News coming from Intel’s briefings in Portland last week boil down to an erratum found with the TSX instructions. Tech Report and David Kanter of Real World Technologies are stating that a software developer outside of Intel discovered the erratum through testing, and subsequently Intel has confirmed its existence. While errata are not new (Intel’s E3-1200 v3 Xeon CPUs already have 140 of them), what is interesting is Intel’s response: to push through new microcode to disable TSX entirely. Normally a microcode update would suggest a workaround, but it would seem that this a fundamental silicon issue that cannot be designed around, or intercepted at an OS or firmware/BIOS level.

Intel has had numerous issues similar to this in the past, such as the FDIV bug, the f00f bug and more recently, the P67 B2 SATA issues. In each case, the bug was resolved by a new silicon stepping, with certain issues (like FDIV) requiring a recall, similar to recent issues in the car industry. This time there are no recalls, the feature just gets disabled via a microcode update.
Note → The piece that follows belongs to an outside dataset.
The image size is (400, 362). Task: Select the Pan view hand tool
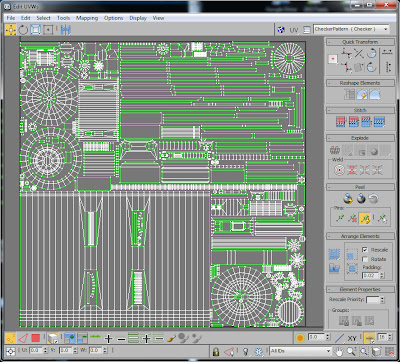tap(339, 351)
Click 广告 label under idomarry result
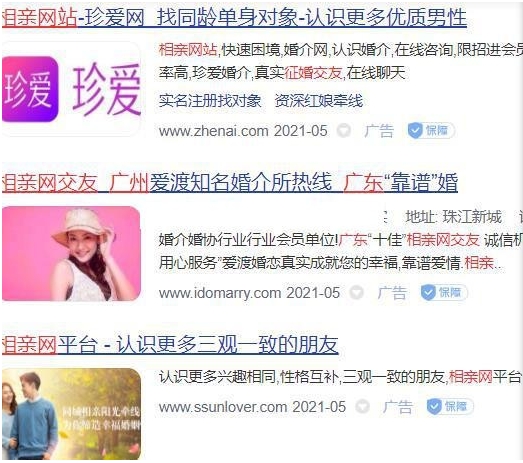523x463 pixels. coord(392,293)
The main focus of TSX is in server applications rather than consumer systems. It was introduced primarily to aid database management and other tools more akin to a server environment, which is reflected in the fact that enthusiast-level consumer CPUs have it disabled (except Devil’s Canyon). Now it will come across as disabled for everyone, including the workstation and server platforms. Intel is indicating that programmers who are working on TSX enabled code can still develop in the environment as they are committed to the technology in the long run.

Overall, this issue affects all of the Haswell processors currently in the market, the upcoming Haswell-E processors and the early Broadwell-Y processors under the Core M branding, which are currently in production. This issue has been found too late in the day to be introduced to these platforms, although we might imagine that the next stepping all around will have a suitable fix. Intel states that its internal designs have already addressed the issue.

Intel is recommending that Xeon users that require TSX enabled code to improve performance should wait until the release of Haswell-EX. This tells us two things about the state of Haswell: for most of the upcoming LGA2011-3 Haswell CPUs, the launch stepping might be the last, and the Haswell-EX CPUs are still being worked on. That being said, if the Haswell-E/EP stepping at launch is not the last one, Intel might not promote the fact – having the fix for TSX could be a selling point for Broadwell-E/EP down the line.

For those that absolutely need TSX, it is being said that TSX can be re-enabled through the BIOS/firmware menu should the motherboard manufacturer decide to expose it to the user. Reading though Intel’s official errata document, we can confirm this:

We are currently asking Intel what the required set of circumstances are to recreate the issue, but the erratum states ‘a complex set of internal timing conditions and system events … may result in unpredictable system behaviour’. There is no word if this means an unrecoverable system state or memory issue, but any issue would not be in the interests of the buyers of Intel’s CPUs who might need it: banks, server farms, governments and scientific institutions.

At the current time there is no road map for when the fix will be in place, and no public date for the Haswell-EX CPU launch.  It might not make sense for Intel to re-release the desktop Haswell-E/EP CPUs, and in order to distinguish them it might be better to give them all new CPU names.  However the issue should certainly be fixed with Haswell-EX and desktop Broadwell onwards, given that Intel confirms they have addressed the issue internally.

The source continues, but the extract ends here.